Adrian McNamara, the late husband of Limerick Euromillions jackpot winner Dolores McNamara, was a dedicated father and keen horse man, his funeral heard, today.

The funeral’s chief celebrant and parish priest of Killaloe, Fr James Grace, told Mr McNamara’s widow Dolores, and the couples six children, that the community’s thoughts and prayers were with them in their hour of grief.

Mr McNamara, in his late 60s, who was a bricklayer by trade, passed away following an illness last Thursday, surrounded by his family, at his son Lee’s residence in Killaloe.

His heartbroken widow Dolores, who wore a black outfit, dark shades, and a black face mask, was chaperoned into a sun-drenched St Flannan’s Church, after her husband’s wood coffin was carried into the chapel by members of his family.

Mr McNamara’s immediate family were only allowed attend inside the church, due to COVID-19 restrictions on gatherings in public spaces, however a small group of mourners who kept keeping socially distanced, listened to the mass on speakers outside the church.

Mourners at funeral of Adrian McNamara, Lough Derg Hall, Killaloe, Co. Clare

Mr McNamara’s daughter Dawn told the mass her family would miss terribly their “lovely” and “funny” Dad, who she said loved his family; his favourite holiday destination Turkey; Liverpool Football Club; and his home in Killaloe.

The mass also heard about Mr McNamara’s love of racehorses and how he “loved nothing better” than heading to a race meet hoping one of his own horses would win.

Mr McNamara was recovering from a triple heart by pass surgery in 2005 when his wife Dolores won a €115m Euromillions jackpot after purchasing a €2 Quickpick ticket near their home in Garryowen, Limerick city.

The couple had lived together at Lough Derg Hall, a vast property and estate in Ogonnolloe, overlooking Lough Derg, purchased from the proceeds of Ms McNamara’s bumper win.

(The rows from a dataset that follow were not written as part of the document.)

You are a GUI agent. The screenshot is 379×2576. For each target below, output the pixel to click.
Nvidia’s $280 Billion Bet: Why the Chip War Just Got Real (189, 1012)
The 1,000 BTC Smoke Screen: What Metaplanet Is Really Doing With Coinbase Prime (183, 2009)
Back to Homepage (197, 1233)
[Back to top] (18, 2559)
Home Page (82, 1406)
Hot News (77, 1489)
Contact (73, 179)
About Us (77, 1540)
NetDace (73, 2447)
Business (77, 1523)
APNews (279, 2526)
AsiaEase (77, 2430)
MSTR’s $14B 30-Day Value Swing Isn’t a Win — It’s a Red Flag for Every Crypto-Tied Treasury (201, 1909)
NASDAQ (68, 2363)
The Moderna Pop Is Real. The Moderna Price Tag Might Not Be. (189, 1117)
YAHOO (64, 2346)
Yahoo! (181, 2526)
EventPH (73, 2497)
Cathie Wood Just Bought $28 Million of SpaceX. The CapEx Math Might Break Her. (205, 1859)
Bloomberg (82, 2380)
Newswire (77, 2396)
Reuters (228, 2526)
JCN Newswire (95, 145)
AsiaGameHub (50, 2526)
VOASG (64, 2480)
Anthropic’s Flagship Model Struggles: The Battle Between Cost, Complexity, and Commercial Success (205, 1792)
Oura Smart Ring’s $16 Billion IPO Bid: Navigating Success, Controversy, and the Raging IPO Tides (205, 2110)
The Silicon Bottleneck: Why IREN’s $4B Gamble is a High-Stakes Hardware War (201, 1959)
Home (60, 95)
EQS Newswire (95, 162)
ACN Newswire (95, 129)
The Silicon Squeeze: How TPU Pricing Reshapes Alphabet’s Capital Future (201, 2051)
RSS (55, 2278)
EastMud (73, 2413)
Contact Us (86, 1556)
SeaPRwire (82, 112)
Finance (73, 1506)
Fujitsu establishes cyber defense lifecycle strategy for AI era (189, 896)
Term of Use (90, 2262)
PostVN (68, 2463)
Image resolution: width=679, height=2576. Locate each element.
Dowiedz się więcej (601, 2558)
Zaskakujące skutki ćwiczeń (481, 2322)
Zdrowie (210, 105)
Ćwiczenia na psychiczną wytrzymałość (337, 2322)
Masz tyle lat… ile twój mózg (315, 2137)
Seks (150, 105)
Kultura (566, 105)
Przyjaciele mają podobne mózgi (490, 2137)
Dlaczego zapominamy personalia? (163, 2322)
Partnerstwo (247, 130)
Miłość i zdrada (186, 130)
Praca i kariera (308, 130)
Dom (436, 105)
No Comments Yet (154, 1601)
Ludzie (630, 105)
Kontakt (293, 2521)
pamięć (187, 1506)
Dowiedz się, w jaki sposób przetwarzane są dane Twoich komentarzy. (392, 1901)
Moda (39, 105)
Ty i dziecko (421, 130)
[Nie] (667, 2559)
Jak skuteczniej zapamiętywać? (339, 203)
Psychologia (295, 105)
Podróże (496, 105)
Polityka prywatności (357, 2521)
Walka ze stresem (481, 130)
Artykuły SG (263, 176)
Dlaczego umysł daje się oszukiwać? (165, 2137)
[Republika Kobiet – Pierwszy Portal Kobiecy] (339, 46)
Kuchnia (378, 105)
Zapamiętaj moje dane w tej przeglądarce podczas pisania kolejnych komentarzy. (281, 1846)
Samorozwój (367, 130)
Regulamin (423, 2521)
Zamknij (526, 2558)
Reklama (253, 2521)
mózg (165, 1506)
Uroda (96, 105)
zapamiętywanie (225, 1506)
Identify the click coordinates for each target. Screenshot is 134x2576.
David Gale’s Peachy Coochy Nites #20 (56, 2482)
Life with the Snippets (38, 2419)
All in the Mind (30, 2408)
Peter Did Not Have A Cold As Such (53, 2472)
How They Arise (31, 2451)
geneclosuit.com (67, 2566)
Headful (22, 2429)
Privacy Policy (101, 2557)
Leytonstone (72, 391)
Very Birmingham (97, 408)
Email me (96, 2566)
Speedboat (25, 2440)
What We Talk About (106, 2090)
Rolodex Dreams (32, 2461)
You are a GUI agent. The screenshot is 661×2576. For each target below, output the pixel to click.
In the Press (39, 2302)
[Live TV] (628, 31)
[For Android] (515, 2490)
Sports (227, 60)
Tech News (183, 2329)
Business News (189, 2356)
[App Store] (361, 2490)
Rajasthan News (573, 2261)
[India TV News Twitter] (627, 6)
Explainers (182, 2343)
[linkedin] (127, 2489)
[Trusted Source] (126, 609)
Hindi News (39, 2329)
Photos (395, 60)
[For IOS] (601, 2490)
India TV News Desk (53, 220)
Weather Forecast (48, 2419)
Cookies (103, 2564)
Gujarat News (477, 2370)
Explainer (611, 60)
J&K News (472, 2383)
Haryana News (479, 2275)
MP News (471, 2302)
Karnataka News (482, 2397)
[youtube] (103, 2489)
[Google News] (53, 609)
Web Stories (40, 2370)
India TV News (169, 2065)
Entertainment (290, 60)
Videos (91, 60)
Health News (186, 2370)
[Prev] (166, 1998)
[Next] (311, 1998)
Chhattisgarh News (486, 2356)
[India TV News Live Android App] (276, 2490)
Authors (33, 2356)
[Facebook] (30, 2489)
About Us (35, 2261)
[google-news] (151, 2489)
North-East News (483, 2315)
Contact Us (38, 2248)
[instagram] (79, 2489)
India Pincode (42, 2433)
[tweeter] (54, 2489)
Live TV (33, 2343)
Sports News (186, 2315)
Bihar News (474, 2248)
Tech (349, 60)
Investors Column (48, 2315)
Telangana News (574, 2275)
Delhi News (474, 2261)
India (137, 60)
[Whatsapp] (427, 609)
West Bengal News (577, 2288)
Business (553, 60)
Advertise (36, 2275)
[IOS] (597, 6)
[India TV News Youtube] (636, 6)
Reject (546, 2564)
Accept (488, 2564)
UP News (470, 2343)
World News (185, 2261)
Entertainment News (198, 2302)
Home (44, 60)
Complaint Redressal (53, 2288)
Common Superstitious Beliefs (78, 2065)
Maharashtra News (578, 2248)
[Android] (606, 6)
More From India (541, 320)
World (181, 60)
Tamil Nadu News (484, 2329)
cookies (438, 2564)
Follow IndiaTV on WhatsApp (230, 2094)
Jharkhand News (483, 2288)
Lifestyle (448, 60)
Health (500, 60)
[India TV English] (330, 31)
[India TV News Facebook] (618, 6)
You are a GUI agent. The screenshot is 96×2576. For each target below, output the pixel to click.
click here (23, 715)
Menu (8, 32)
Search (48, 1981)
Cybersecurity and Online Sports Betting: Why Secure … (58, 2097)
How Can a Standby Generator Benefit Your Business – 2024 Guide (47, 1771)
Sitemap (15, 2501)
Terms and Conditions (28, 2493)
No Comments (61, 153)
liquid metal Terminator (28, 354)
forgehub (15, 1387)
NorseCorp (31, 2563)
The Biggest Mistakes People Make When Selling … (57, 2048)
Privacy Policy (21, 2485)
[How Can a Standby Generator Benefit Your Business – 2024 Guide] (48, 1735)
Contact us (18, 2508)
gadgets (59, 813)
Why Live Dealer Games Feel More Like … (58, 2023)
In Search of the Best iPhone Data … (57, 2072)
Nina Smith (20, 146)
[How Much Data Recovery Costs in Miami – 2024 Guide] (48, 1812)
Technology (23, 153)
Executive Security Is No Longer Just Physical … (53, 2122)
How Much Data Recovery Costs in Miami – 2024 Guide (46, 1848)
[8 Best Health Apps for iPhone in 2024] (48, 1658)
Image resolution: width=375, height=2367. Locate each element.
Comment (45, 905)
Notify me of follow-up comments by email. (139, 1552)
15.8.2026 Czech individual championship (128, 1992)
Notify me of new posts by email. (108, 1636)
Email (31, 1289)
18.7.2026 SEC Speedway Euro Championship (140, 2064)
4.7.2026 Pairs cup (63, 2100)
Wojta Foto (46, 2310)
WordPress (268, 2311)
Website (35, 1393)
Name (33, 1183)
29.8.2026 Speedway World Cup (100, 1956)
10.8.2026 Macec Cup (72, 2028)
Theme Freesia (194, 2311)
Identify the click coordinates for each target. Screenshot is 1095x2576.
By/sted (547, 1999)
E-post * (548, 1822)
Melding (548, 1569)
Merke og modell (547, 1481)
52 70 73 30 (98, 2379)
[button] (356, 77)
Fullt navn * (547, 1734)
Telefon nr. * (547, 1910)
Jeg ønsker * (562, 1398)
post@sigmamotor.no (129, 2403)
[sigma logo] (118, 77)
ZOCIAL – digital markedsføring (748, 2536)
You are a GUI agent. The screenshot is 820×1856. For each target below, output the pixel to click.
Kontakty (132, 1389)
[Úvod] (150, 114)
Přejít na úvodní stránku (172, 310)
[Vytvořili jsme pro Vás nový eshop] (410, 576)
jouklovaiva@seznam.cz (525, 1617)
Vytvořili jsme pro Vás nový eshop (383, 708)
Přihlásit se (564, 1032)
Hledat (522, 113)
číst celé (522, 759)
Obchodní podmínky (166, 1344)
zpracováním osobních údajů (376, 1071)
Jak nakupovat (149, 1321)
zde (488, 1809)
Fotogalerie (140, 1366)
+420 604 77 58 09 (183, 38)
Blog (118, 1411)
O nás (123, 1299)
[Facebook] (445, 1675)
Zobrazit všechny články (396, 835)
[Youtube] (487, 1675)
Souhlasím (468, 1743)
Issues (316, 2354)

The 10,000 sq ft hill-top property was purchased for €1.75m in 2005, after it reportedly had attracted the interest of Hollywood actor Robert De Niro.

The lavish country manor, boasting amazing lakeside views, at the end of a half-mile long private entrance, fronted by electric gates and an eight-foot high wall, is set on 38 acres, including a coach house.

Adrian McNamara

The high-end property is a far cry from the modest 1,200 sq ft semi-detached family home the McNamara’s raised their six children from, on St Patrick’s Road, Limerick.

Friends said the couple’s lucky windfall did not particularly change them, especially Mr McNamara who, besides investing in a number of racehorses and a Spanish holiday home, had maintained a low profile.

“Adrian was a lovely fella, he was always very decent, and he didn't let the money change him,” said a friend.

The poignant Liverpool FC soccer anthem ‘You’ll Never Walk Alone’ played in the church as Mr McNamara’s coffin was shouldered out of the church after the mass, to a waiting hearse.

Mr McNamara, who is survived by his wife Dolores and the couple's sons Gary, Dean, Lee, and daughters Dawn, Kim and Kevanne, as well as nine grandchildren, was laid to rest afterwards at New Cemetery, Ogonnelloe, near the shores of Lough Derg.